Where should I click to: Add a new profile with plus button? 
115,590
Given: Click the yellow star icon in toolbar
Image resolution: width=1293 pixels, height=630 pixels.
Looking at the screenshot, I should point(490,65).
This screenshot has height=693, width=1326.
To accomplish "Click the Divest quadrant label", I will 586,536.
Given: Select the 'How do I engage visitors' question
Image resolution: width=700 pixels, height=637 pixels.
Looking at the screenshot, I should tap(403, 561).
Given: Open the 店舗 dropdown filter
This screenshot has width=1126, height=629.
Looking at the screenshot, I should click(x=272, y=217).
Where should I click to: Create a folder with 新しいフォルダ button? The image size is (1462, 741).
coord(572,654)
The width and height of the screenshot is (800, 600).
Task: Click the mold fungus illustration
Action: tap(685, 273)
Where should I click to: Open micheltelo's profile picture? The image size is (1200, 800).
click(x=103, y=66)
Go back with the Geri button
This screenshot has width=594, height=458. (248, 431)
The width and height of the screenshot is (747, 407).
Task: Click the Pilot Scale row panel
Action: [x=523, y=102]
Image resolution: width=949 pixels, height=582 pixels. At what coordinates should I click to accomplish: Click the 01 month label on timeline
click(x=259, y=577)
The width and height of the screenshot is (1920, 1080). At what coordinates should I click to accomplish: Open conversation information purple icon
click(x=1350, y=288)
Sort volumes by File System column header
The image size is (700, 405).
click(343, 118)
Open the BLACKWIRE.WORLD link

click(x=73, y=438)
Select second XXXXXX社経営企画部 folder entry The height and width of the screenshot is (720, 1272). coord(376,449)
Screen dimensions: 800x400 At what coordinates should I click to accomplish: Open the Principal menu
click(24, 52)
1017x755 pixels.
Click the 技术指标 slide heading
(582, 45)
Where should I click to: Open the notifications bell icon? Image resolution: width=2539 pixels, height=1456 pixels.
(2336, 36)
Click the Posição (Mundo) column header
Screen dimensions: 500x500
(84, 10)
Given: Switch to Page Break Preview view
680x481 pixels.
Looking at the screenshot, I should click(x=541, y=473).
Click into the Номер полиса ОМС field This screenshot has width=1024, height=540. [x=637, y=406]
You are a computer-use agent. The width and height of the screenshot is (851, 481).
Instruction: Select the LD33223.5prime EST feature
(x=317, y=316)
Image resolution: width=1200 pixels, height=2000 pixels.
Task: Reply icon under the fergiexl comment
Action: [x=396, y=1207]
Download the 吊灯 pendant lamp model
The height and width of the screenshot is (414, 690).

TO DO — Lay out the data from the line containing "You are a computer-use" through the end of the data as a Markdown table with the columns Row and Line. Give each line a row number and omit blank lines.

CORRECT RESPONSE —
| Row | Line |
|---|---|
| 1 | You are a computer-use agent. The width and height of the screenshot is (851, 481). |
| 2 | Instruction: Select the LD33223.5prime EST feature |
| 3 | (x=317, y=316) |
| 4 | Image resolution: width=1200 pixels, height=2000 pixels. |
| 5 | Task: Reply icon under the fergiexl comment |
| 6 | Action: [x=396, y=1207] |
| 7 | Download the 吊灯 pendant lamp model |
| 8 | The height and width of the screenshot is (414, 690). |